Sadly, the infants born with smaller than average heads, low birth weights, heart defects, irritability, and tremors statistically have a much greater chance of growing into adolescents arrested for crimes and adults behind bars.

Dr. Ethington on Thursday joined Lucas County Sheriff John Tharp, Lucas County Prosecutor Julia Bates, and Cyndy Rees, state director of Fight Crime: Invest in Kids in calling on the Ohio legislature to expand Medicaid coverage.

They contend that women who have Medicaid coverage and can see a physician regularly have a far greater chance of giving birth to healthy babies.

Dr.
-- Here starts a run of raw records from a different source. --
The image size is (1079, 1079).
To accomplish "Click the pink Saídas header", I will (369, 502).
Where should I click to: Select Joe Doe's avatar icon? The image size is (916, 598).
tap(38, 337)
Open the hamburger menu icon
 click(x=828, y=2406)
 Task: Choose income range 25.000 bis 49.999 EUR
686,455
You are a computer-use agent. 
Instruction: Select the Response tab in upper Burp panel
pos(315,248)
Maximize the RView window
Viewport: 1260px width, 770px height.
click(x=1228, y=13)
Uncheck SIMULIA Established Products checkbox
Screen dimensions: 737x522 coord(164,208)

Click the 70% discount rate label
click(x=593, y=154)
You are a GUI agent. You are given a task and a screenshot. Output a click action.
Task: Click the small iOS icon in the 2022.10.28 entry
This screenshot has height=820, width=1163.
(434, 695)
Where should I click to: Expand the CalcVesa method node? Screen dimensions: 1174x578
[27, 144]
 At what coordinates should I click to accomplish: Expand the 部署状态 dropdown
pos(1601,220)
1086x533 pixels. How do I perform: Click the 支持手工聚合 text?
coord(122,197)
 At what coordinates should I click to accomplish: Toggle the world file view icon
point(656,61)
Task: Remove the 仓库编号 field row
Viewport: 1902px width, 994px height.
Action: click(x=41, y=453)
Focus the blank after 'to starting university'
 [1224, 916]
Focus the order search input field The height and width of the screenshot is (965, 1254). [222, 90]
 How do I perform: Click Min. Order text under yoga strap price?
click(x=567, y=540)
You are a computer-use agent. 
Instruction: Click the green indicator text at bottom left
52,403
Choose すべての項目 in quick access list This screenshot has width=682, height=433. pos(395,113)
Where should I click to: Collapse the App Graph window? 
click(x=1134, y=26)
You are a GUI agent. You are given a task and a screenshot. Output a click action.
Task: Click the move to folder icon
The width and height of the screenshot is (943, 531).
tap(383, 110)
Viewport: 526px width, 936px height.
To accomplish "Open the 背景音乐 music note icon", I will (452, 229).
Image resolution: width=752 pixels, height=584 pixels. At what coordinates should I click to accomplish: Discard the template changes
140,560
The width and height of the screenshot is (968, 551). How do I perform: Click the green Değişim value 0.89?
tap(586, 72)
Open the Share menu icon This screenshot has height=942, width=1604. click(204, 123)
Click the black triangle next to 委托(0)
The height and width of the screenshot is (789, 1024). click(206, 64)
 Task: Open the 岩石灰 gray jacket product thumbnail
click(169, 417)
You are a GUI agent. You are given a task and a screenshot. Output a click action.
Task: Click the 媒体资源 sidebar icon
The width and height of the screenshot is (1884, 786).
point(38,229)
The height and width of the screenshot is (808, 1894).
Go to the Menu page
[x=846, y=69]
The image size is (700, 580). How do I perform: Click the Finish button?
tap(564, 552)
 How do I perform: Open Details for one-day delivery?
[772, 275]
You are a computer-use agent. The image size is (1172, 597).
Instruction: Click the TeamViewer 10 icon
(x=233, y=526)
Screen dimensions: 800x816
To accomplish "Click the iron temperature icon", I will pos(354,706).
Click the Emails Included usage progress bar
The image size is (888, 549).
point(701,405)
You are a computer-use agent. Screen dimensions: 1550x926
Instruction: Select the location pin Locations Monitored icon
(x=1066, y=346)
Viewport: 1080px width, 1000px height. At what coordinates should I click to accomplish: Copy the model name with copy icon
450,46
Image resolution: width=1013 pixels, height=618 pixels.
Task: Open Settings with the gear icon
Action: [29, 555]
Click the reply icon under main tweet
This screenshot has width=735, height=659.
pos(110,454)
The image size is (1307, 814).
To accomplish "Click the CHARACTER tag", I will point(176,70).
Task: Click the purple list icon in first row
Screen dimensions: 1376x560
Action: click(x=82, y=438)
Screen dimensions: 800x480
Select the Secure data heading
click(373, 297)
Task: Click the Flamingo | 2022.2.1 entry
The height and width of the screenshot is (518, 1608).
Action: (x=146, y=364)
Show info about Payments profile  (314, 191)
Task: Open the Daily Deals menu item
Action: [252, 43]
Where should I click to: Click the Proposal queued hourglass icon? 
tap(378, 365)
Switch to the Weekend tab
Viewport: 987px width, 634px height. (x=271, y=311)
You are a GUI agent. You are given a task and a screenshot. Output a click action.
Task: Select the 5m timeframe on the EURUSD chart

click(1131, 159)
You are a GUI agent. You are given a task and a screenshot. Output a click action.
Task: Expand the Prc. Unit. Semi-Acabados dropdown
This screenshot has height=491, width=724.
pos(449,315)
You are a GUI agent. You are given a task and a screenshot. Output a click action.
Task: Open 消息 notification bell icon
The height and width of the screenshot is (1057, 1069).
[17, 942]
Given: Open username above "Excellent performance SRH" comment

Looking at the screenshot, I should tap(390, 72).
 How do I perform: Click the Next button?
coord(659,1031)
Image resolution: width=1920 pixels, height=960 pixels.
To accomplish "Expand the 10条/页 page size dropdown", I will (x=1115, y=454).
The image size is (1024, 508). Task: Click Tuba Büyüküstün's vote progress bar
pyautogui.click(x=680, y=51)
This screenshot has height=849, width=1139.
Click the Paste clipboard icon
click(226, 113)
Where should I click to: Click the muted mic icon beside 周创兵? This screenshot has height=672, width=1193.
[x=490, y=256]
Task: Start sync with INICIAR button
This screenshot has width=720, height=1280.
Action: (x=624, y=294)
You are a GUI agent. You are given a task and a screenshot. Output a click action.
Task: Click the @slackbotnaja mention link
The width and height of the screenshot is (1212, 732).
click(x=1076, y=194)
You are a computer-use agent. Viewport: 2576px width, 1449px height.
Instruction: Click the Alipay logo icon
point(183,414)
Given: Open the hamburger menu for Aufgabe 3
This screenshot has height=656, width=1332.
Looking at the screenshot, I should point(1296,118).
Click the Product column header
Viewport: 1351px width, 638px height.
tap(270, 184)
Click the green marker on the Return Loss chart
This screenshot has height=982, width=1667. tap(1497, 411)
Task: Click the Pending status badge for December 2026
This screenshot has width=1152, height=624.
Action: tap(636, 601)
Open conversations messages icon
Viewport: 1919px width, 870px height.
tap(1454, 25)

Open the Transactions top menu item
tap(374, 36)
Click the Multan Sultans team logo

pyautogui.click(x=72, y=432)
Ethington referenced a study of adults and adolescents with fetal alcohol syndrome and fetal alcohol effects: 87 percent of adults had been arrested, charged, and convicted of at least one crime, while 36 percent of adults and adolescents had been incarcerated.

“To summarize, fetal alcohol syndrome is bad,” Dr. Ethington said. “It causes a lot of acute medical problems in the newborn that parlay into problems with adult behavior and societal dysfunction.”

Ms. Rees said more than 150,000 women in Ohio between the ages of 19 and 44 would become Medicaid eligible if coverage were extended.

Some 40,000 children also likely would be enrolled as well. The cost, she said, would be borne by the federal government with tax dollars that will go to other states if Ohio does not use them.

While Republican Gov. John Kasich proposed extending Medicaid in his budget, the measure was excluded in the House budget. On Wednesday, State Rep. Barbara Sears (R., Monclova Township) introduced a bill that would direct the state director of Medicaid to expand income eligibility to those earning up to 38 percent over the poverty level.

Mrs. Bates said she would much rather see her tax dollars used on health care now rather than prosecution and incarceration later.

Sheriff Tharp said nearly every inmate in the county jail is being held for crimes that relate to drug and alcohol abuse.

“Mrs. Bates said it well, pay now or pay later but we’re going to be paying,” he said.